Chronic traumatic encephalopathy or CTE is caused by repeated head injuries and is currently only found through brain tissue analysis after death. But a new imaging technique can spot markers of the condition in real-time by measuring leaks in the blood brain barrier.
That’s what researchers from Ben-Gurion University of the Negev in Beer-Sheva, Israel, claim in new research published in Brain. Their modified dynamic contrast-enhanced MRI protocol can distinguish between fast and slow leakages and determine the severity of a player’s injury.
"Since a leaky blood brain barrier is also found in CTE and causes brain dysfunction and degeneration, it now seems that this test could provide the first (and so far the only) evidence for brain injury in the players we studied on the Israel football team," Alon Friedman, MD, a neurosurgeon and researcher at BGU, said in a Friday statement.
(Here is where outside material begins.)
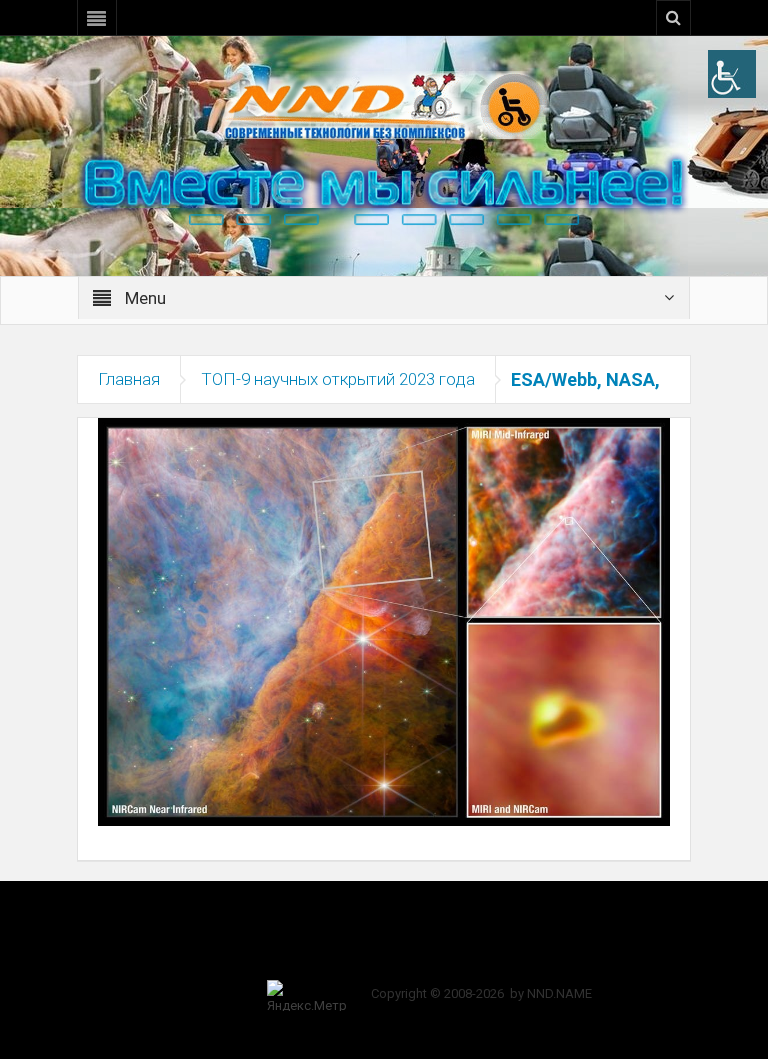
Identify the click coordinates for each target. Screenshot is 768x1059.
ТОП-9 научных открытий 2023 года (338, 379)
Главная (129, 379)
The researchers tested their MRI approach in 42 amateur football players from the Israeli Football League, along with a control group of 27 non-contact athletes and 26 non-athletes. An additional 51 patients with malignant brain tumors, ischemic stroke or traumatic brain injury also received scans.
Permeability maps generated from these images, along with analytical models, revealed slow leakages in the blood brain barrier of football players. And In some cases, this lasted for months, the authors said, boosting their chances of developing CTE.
“The increase in permeability was region specific (white matter, midbrain peduncles, red nucleus, temporal cortex) and correlated with alterations in white matter tracts,” Friedman added. “Importantly, increased permeability persisted for months, as seen in players who were scanned both on- and off-season.”
In fact, football players were three times more likely to have a leaky BBB compared to controls.
Some athletes who did not complain of severe symptoms also showed a blood brain barrier leak, suggesting the MRI approach, along with symptom questionnaires, should be used before sending a player back out onto the field, Friedman suggested.
"Our findings show that DCE-MRI can be used to diagnose specific vascular pathology after traumatic brain injury and other brain pathologies,” he concluded.